Talk radio, in other words, appeals to a niche audience—drawing only a small fraction of the public even with its most successful shows, but still connecting with millions of people. The secret involves the fact that nearly everyone in the country listens to radio regularly—with a weekly audience most recently estimated at a staggering 242 million. This means that Limbaugh need not appeal to progressives or moderates or apolitical sports fans in order to maintain his franchise: he can remain a media powerhouse with an exclusive audience of hard-core right wingers.
As it happens, Rush actually does reach far beyond the conservative base—as do other successful right-leaning shows, including my own. Market studies show that a full third of the more than 4 million Americans who listen regularly to my radio show identify themselves as Democrats. They tune in to argue (we bill the show as “Your Daily Dose of Debate”), or to hear what the other side is saying, or to feel outraged or, we hope, to be entertained and informed. One of the lessons that radio consultants regularly attempt to convey is to avoid panic at the receipt of indignant letters or emails that promise “I’ll never listen to your show again.” Such pledges usually last until the next day of broadcasting, when the offended party tunes in to see if you’re still just as incurably awful as expected.
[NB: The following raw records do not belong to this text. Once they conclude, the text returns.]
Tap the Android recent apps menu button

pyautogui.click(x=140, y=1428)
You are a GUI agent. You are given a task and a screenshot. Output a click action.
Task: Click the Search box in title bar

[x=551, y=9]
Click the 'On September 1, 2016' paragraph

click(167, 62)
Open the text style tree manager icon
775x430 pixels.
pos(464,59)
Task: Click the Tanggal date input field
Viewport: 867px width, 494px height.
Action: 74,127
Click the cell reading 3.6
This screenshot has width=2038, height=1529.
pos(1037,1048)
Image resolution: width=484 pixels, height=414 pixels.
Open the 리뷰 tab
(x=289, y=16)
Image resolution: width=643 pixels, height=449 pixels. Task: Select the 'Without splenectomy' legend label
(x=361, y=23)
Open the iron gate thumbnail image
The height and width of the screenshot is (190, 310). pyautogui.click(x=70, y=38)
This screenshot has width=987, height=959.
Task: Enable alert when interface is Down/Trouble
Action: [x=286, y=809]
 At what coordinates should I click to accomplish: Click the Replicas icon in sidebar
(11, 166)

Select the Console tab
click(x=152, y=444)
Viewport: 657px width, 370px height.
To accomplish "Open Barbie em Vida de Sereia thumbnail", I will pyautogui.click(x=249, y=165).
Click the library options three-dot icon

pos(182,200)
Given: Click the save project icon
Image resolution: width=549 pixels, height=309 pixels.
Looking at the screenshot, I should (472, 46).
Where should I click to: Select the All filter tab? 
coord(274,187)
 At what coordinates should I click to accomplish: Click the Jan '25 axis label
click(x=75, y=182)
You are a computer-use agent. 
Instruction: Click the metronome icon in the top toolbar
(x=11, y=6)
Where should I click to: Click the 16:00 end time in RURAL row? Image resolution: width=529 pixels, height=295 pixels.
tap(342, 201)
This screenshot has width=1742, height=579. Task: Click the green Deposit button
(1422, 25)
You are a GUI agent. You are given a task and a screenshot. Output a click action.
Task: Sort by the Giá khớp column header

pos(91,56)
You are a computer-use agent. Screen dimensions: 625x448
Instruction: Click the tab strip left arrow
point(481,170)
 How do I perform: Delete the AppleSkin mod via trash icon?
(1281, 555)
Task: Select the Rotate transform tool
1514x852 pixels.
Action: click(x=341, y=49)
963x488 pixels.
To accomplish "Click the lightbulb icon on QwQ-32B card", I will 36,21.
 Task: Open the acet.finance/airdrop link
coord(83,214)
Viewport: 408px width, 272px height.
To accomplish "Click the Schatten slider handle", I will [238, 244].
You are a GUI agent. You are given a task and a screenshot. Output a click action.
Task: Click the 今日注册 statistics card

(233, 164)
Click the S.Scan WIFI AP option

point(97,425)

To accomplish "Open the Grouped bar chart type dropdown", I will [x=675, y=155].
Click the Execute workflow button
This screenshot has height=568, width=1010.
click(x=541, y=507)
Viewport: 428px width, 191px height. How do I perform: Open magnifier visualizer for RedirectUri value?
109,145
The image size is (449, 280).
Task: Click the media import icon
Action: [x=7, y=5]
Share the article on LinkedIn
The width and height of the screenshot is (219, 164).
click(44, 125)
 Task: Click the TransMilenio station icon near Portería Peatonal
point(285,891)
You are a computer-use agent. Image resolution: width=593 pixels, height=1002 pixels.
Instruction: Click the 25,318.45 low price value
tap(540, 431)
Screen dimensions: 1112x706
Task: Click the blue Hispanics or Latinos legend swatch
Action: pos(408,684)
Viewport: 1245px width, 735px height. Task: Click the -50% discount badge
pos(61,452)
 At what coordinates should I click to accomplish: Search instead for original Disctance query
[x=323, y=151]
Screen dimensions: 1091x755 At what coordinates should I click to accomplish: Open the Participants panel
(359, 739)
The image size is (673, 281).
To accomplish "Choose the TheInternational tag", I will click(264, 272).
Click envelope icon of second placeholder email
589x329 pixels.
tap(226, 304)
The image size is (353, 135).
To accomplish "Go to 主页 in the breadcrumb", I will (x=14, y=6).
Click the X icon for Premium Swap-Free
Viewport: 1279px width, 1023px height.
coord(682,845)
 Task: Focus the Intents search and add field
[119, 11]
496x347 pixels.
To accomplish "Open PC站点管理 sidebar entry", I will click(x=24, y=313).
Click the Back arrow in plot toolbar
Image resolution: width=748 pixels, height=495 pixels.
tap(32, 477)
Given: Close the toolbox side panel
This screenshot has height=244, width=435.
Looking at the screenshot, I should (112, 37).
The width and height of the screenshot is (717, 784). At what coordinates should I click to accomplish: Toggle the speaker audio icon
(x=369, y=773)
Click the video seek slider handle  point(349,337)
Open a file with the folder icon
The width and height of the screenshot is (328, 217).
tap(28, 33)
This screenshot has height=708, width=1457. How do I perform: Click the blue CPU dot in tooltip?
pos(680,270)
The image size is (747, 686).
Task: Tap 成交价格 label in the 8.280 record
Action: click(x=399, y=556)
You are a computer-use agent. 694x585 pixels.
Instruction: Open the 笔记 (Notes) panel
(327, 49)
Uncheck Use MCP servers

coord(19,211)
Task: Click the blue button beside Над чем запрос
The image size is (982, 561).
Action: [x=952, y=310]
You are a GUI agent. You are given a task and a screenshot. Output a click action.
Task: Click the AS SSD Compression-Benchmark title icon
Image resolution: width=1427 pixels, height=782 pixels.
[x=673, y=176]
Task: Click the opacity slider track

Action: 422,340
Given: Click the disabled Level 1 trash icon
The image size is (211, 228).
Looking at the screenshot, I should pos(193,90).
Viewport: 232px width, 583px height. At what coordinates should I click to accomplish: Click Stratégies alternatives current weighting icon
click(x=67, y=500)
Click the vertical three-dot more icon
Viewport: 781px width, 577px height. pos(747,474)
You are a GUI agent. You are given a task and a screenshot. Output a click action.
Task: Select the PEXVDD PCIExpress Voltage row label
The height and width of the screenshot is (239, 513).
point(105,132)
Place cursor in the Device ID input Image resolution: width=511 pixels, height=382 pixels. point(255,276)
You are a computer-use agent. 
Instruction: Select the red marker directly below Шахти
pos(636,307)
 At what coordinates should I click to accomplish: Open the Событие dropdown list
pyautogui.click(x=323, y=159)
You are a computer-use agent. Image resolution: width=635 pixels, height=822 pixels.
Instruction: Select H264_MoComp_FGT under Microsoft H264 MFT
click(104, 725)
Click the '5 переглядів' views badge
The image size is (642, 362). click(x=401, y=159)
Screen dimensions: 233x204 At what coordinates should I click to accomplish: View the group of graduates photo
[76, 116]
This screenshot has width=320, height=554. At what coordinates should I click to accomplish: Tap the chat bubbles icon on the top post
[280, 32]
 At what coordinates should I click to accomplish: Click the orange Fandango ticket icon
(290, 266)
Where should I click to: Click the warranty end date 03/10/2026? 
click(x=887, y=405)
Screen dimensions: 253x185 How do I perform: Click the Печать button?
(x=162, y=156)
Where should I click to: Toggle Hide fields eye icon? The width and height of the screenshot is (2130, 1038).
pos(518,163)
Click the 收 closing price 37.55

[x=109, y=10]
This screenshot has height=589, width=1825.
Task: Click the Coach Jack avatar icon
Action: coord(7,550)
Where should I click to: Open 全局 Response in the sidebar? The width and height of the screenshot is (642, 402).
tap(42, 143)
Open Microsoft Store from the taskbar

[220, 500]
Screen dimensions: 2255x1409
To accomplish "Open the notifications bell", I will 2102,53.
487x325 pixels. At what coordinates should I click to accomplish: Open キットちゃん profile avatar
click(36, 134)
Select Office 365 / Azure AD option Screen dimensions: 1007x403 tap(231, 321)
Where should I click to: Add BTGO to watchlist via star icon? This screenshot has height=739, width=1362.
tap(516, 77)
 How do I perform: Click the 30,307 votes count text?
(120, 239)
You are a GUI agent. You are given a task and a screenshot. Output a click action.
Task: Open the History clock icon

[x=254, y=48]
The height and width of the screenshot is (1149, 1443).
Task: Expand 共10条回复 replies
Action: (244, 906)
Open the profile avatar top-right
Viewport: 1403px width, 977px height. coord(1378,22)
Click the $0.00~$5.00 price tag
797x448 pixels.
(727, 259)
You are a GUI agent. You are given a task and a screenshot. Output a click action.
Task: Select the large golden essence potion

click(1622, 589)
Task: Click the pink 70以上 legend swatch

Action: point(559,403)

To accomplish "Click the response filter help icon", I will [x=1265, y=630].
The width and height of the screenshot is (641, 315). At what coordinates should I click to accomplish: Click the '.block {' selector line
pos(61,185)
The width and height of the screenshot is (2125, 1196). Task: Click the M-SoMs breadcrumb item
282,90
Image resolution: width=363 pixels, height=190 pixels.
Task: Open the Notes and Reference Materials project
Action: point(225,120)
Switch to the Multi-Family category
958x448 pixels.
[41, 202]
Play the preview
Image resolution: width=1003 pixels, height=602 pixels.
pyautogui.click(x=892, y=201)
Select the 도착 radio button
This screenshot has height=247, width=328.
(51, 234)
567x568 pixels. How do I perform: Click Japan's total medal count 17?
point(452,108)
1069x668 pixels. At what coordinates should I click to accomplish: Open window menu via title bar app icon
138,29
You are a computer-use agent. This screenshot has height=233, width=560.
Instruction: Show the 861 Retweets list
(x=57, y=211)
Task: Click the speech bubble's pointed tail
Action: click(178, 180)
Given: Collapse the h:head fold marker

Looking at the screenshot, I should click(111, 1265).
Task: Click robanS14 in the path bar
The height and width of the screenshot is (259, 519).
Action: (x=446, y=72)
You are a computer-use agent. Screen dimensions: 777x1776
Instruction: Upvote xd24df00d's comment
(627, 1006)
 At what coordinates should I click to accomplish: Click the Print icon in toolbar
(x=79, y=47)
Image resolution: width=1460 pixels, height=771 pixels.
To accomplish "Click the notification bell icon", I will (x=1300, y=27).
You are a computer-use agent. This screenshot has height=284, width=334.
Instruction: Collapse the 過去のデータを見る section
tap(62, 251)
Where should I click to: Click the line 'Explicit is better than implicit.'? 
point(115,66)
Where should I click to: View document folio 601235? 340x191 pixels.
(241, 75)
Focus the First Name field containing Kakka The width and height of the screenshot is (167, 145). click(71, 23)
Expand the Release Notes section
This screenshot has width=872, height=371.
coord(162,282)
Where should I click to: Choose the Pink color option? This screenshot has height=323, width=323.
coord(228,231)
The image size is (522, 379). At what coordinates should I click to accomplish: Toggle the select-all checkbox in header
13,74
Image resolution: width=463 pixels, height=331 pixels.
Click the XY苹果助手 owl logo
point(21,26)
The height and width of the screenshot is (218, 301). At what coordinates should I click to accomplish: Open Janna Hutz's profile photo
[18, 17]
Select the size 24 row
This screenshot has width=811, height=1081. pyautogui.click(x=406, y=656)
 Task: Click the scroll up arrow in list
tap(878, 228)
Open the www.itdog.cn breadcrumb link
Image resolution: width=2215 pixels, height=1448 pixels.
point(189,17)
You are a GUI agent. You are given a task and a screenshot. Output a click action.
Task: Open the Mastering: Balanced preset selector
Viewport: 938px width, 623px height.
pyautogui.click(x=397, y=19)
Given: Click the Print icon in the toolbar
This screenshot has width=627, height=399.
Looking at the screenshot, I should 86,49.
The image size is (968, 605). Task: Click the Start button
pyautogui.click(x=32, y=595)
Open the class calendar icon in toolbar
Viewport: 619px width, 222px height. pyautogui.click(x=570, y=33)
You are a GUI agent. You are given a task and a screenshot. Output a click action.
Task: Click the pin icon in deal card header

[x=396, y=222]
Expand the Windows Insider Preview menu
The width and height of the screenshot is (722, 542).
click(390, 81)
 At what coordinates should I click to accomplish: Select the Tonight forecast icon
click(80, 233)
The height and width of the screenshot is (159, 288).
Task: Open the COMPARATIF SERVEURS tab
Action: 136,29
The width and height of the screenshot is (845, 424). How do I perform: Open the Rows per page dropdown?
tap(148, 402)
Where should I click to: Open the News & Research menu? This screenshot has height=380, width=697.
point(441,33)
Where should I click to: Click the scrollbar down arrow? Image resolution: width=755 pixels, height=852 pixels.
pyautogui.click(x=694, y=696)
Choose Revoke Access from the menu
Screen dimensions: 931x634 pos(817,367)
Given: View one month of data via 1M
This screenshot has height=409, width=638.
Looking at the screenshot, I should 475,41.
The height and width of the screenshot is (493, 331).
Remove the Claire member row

After all the Sturm-und-Drang over Limbaugh’s contraceptive controversy, this anomalous feature of radio reality means that a near-record audience will listen to his show to see how he follows up on the most recent developments. Even the withdrawal of leading sponsors and threats of boycotts won’t undermine his potency or power. The disenchanted advertisers will either return when the smoke clears or else find themselves replaced by other companies eager to reach an impressive audience.
Why, then, did Limbaugh take the uncharacteristic step of posting a statement on his website declaring that he felt sorry about his intemperate and tasteless comments, complete with an unequivocal declaration that “I sincerely apologize to Ms. Fluke for the insulting word choices”?
I can’t offer inside information on El Rushbo’s motivations, but I strongly suspect that the apology stemmed not from wounds inflicted on his own interests, or pain visited upon Sandra Fluke, but from his undeniably damaging impact on the conservative cause.
On the hot issue of the Obamacare mandate that forces even religious charities to provide free contraception coverage as part of their insurance policies, Republicans could win the argument as long as the conversation focused on religious liberty and freedom of conscience. When the administration succeeds in shifting the discussion to access to birth control, we lose. If they’re able to frame an even more extreme narrative—that conservatives side with Catholic charities as part of an over-arching “war on women” —then we lose, big time. By attacking an articulate if sanctimonious law student as a “slut,” and suggesting that she post her sex “videos online so we can all watch,” Limbaugh made it vastly easier to characterize the conservative position as misogynistic and hateful.
Why should he care, if even more listeners tune in to his radio show for the next installment of troglodytic tastelessness?
Because, contrary to Rick Santorum’s dismissal of Rush as a mere “entertainer” (“an entertainer can be absurd,” Righteous Rick suggested), Limbaugh feels committed to conservatism, not just to his own success. By seizing angry attention in the midst of a presidential campaign from issues on which Barack Obama looks painfully vulnerable, Rush undermined Republican arguments and damaged conservative candidates, whether or not he undermined his own standing in the industry. To mitigate that damage, to change the subject to more promising and important issues, and not to protect his professional interests, that apology became not only appropriate, but absolutely necessary.